⟨

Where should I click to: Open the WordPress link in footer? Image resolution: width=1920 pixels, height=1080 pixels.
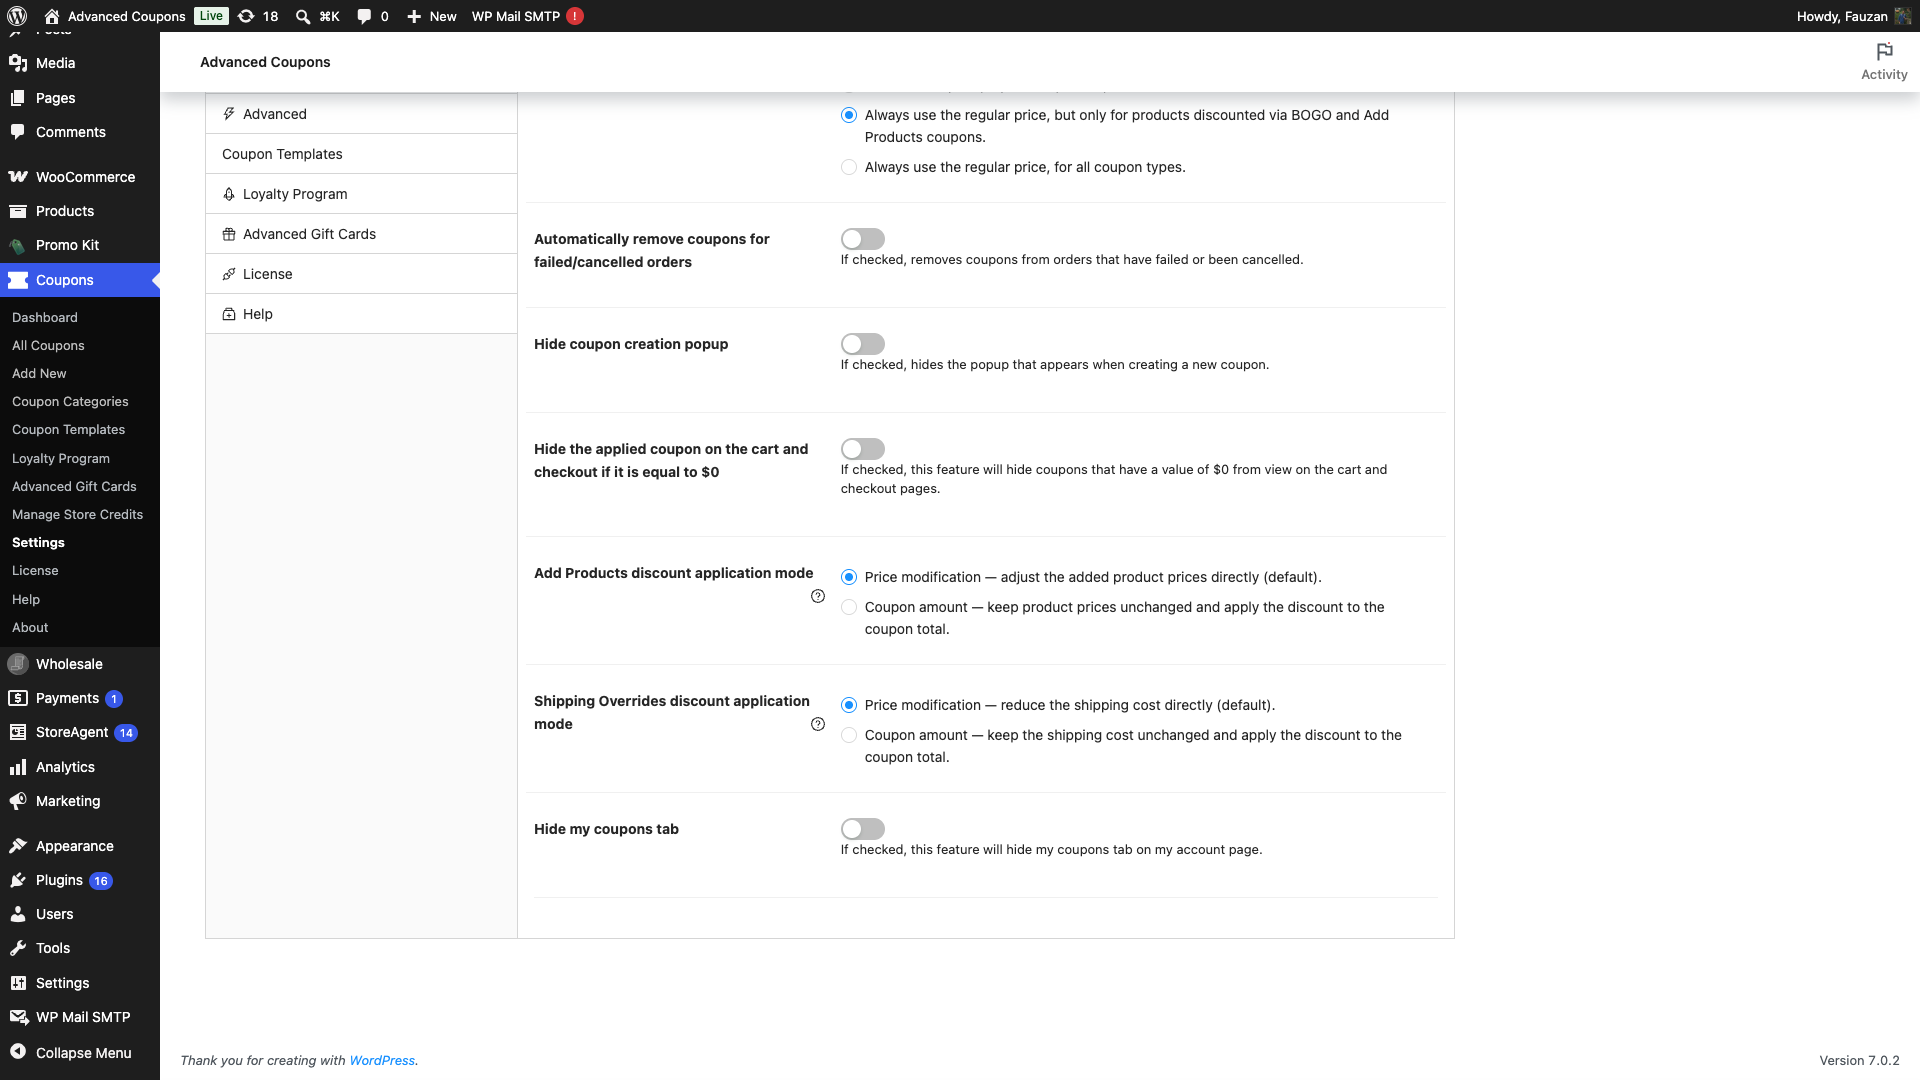coord(382,1060)
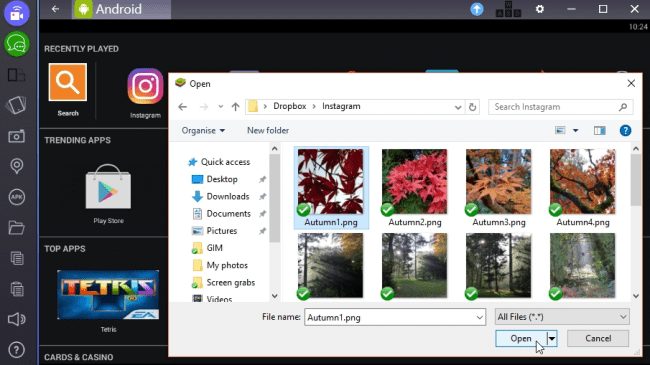Screen dimensions: 650x365
Task: Expand the view options dropdown arrow
Action: click(575, 131)
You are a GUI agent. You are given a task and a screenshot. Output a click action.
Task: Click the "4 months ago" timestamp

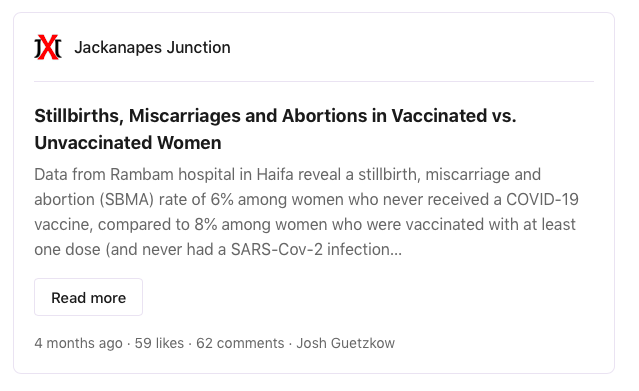pos(78,343)
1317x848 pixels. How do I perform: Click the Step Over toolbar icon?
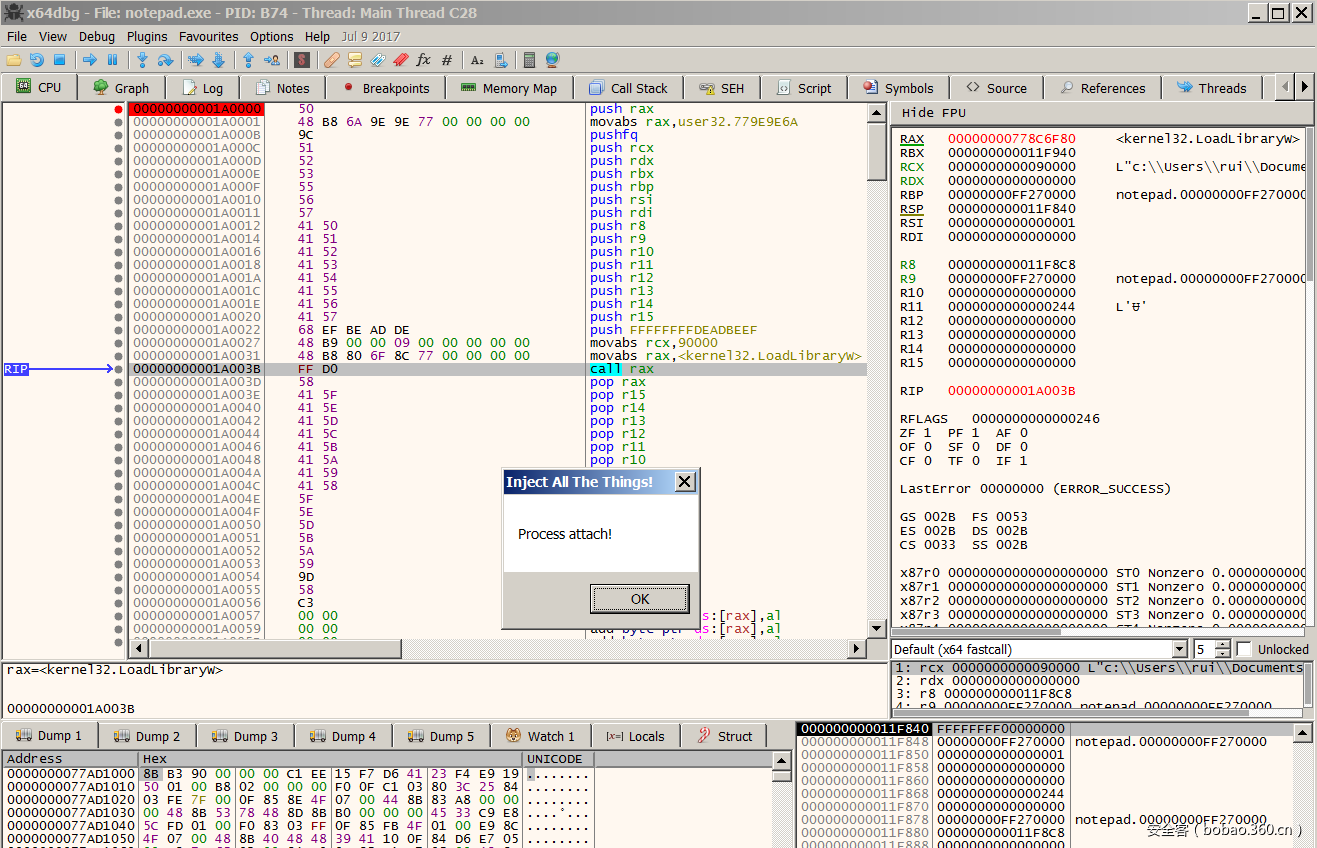pos(166,60)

⟩

--- To be done ---
Reproduce the records from their beginning through the line containing "Action: click(575, 131)", both ends included, without the pictures.

--- Task response ---
Where should I click to: Open the WordPress link in footer? Image resolution: width=1920 pixels, height=1080 pixels.
coord(382,1060)
Screen dimensions: 650x365
Task: Expand the view options dropdown arrow
Action: click(575, 131)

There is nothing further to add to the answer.